Dealing with missing data

Should any studies be included in a future update of this review, we will contact investigators or study sponsors in order to verify key study characteristics and to obtain missing numerical outcome data where possible (e.g. when a study is identified as abstract only), and will document all correspondence with trialists and report which trialists responded in the full review. For dichotomous data, we will perform intention‐to‐treat (ITT) analyses, with dropouts being included. If participants left the study before the intended endpoint, we will assume that they would have experienced the negative outcome. For continuous data, we will perform loose ITT analyses, whereby all participants with at least one postbaseline measurement are represented by their last observations carried forward (LOCF), and only the data presented by the original authors will be used. If ITT data are available, they will be preferred to 'per‐protocol analysis'.

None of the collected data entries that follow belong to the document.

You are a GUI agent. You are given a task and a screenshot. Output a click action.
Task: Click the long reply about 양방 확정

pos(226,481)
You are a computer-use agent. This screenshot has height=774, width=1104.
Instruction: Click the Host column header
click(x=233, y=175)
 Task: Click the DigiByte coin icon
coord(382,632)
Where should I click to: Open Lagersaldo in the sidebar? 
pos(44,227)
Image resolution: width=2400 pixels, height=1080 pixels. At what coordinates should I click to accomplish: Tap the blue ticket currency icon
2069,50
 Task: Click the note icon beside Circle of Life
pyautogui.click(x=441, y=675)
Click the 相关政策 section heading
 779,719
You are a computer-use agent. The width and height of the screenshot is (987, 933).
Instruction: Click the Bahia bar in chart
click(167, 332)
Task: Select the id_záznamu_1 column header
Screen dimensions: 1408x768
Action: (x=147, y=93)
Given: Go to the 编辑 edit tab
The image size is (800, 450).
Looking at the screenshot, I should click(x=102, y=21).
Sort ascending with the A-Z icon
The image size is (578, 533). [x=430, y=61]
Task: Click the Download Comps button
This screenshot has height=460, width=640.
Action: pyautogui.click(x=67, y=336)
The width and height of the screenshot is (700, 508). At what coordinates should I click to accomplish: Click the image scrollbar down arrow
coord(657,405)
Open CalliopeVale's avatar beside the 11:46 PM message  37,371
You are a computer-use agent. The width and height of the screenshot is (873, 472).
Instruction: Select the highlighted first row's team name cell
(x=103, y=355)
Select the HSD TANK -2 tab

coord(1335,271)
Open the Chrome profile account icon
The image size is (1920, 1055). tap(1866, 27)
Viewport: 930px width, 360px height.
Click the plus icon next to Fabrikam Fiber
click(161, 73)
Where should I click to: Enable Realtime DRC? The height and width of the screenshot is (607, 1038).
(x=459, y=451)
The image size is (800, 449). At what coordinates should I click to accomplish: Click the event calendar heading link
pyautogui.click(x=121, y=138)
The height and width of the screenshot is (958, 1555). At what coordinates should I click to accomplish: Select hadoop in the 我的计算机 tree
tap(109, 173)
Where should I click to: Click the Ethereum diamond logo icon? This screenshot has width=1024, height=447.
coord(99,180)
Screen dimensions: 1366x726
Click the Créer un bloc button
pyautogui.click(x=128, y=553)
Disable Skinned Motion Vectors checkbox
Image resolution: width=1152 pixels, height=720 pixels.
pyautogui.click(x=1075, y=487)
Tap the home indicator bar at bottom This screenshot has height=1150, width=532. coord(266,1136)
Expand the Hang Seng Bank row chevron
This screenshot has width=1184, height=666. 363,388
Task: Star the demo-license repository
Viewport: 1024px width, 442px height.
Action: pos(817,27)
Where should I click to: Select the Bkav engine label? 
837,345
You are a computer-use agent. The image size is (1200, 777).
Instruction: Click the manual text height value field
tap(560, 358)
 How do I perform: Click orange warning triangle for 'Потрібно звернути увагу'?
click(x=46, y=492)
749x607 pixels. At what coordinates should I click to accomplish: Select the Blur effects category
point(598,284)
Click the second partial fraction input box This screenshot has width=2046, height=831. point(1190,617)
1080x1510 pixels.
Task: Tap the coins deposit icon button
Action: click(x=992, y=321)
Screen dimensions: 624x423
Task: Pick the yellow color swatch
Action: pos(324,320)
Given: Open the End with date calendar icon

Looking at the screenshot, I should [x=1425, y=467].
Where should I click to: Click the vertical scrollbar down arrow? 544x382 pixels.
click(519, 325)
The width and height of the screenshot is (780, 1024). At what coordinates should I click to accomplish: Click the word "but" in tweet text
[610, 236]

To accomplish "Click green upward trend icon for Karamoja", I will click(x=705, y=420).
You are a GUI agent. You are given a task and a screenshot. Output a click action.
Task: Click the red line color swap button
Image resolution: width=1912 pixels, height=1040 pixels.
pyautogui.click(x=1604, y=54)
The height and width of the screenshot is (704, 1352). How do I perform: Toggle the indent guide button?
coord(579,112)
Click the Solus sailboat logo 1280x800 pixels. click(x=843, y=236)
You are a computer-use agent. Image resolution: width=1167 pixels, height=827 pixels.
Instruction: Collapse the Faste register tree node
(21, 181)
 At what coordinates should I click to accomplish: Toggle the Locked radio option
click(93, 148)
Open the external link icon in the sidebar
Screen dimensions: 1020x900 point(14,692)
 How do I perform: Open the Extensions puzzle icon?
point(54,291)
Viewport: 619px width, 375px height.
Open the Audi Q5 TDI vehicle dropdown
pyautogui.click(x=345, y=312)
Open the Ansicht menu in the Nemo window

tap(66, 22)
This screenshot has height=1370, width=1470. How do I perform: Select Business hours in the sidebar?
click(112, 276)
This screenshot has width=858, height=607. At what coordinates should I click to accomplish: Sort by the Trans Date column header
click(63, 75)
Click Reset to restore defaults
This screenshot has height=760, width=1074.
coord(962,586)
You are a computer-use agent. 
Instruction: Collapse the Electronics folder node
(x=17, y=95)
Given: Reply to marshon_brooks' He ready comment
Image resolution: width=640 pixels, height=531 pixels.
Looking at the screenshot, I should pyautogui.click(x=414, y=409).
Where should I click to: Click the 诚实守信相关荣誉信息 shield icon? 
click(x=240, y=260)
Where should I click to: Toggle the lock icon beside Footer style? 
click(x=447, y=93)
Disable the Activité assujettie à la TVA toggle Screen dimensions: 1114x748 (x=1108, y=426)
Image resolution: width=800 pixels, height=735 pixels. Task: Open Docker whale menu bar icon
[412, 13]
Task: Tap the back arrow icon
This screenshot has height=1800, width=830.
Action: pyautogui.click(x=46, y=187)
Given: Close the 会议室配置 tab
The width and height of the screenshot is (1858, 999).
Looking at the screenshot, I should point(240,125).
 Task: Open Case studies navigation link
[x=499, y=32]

Assessment of heterogeneity

Should any studies be included in a future update of this review, we will first evaluate the methodological and clinical heterogeneity by comparing the methods, types of participants, interventions, and outcomes of the included studies, and will not combine data from trials with considerable methodological and clinical heterogeneity, but describe them separately. We will evaluate statistical heterogeneity using the Chi² test with a P value < 0.1 indicating significant heterogeneity, and use the I² statistic to quantify statistical heterogeneity. We will interpret the I² statistic according to the Cochrane Handbook recommendations.

• 0% to 40%: might not be important;

• 30% to 60%: may represent moderate heterogeneity;

• 50% to 90%: may represent substantial heterogeneity;

• 75% to 100%: considerable heterogeneity.

Moreover, we will consider the sample size, the magnitude and the direction of the treatment effects, and the strength of evidence to assess the importance of the I² statistic.

Assessment of reporting biases

Should any studies be included in a future update of this review and meta‐analysis performed, we will assess reporting biases for the main comparisons and primary outcomes by visual interpretation of funnel plots and by testing for funnel plot asymmetry (Egger's test) if more than 10 studies are found (Higgins 2011; Higgins 2019).

Data synthesis

We will undertake meta‐analysis only where this is meaningful, that is if the treatments, participants, and the underlying clinical question are similar enough for pooling to make sense. We will describe skewed data reported as medians and interquartile ranges. We will use Review Manager 5 to combine outcomes when outcome data are available (RevMan 2014). Since heterogeneity will always exist whether or not it is detectable using a statistical test, we plan to use the random‐effects model for combining trials regardless of the degree of heterogeneity. When there is no heterogeneity, both fixed‐effect and random‐effects models will give identical results; when there is heterogeneity, the random‐effects model is more suitable as it incorporates the two possible sources of heterogeneity (caused by sampling error or substantive variability) among the studies. We will thus use the random‐effects model, and utilise the fixed‐effect model in a sensitivity analysis (Higgins 2011; Higgins 2019; Huedo‐Medina 2006). We will conduct meta‐analysis of dichotomous outcomes using Mantel‐Haenszel methods, and continuous outcomes (e.g. quality of life measures) using inverse variance methods (Higgins 2011; Higgins 2019). We will report all results with 95% CIs. We will also use GRADEpro software to create a 'Summary of findings' table considering the main comparisons and primary outcomes (GRADEpro GDT 2015).

Sensitivity analysis

Should any studies be included in a future update of this review and meta‐analysis performed, we plan the following sensitivity analyses to investigate the robustness of the meta‐analysis.

1. Excluding trials that are of low methodological quality.

2. Excluding trials with large effect size.

3. Excluding all cross‐over trials.

4. Excluding trials funded by pharmaceutical companies.

5. Examine potential differences when using the fixed‐effect model compared to the random‐effects model.

6. Excluding all quasi‐randomised trials.

7. Excluding cluster trials in which we have to assume the ICC values.